Users were permitted to own one of any type of clothing item which could change colour.

===Top Caps===
MiniMonos created an in-game feature, in which users could do tasks, (ranging from simple to difficult), to earn "Top Caps." Top Caps were earned by beating an opponent in a battle, meeting new friends, getting a high score, doing a real life project, and other activities. Top Caps could be referred to as "badges" which players can collect and show off, through their player card/journal.
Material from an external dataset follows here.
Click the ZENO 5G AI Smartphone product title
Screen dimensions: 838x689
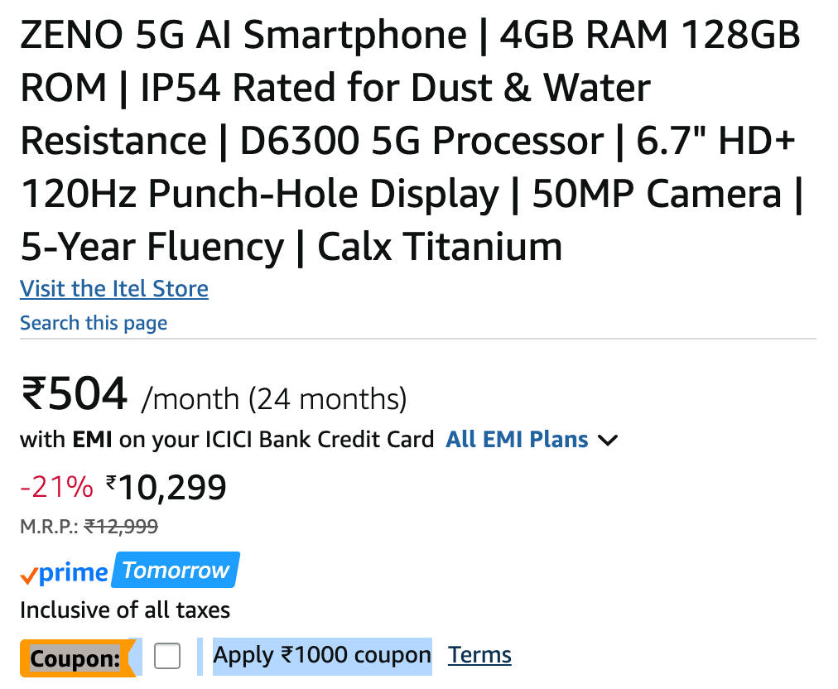[x=410, y=141]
The game had about 100 Top Caps.

==Child safety==
MiniMonos was primarily aimed at children, so several safety features were incorporated into the site:
1. An adult's email address was required to register and activate the child's account.
2. All inter-user communication was monitored in real time. Any violations of the site's policies (such as requesting personal information) were followed by escalating levels of warnings, the violator would be banned from the site after enough violations. In more extreme cases the user was banned immediately and steps were taken to prevent them from coming back onto the site.
3. The game was also monitored by real human moderators and used a chat filtration system.
4. Parents were informed in cases of any personal details being shared or incidents of ‘dating’ talk.

==Social action==
MiniMonos founder Clark-Reynolds ran her company in line with the ideals being taught in her game. The MiniMonos server was taken offline during Earth Hour, and the company donated clean drinking water to children in India for every new paid membership. MiniMonos players also adopted Orangutans, and donated to WWF through the purchase of costumes and campaigned to save tigers.

The popular EcoMonkey program saw players create over 900 real-life eco-projects, giving an online reward on MiniMonos for offline sustainability actions.

==Reviews==
Common Sense Media gave MiniMonos four stars, citing its environmental themes and attention to child safety. DIY Father praised MiniMonos for making environmentalism an integral part of the gameplay, without browbeating the players with the message.

The company partnered with WWF-NZ in support of the global WWF Tiger Initiative and has adopted four orangutans through Orangutan Outreach.

TechCrunch calls MiniMonos "..a fun 'Green' game for boys". ReadWriteWeb commended MiniMonos for its commitment to reward offline sustainability activities. Climate Mama gave MiniMonos its Climate Mama Seal of Approval. In a review on Elephant Journal, MiniMonos was praised for its engagement with players, sustainability and safety.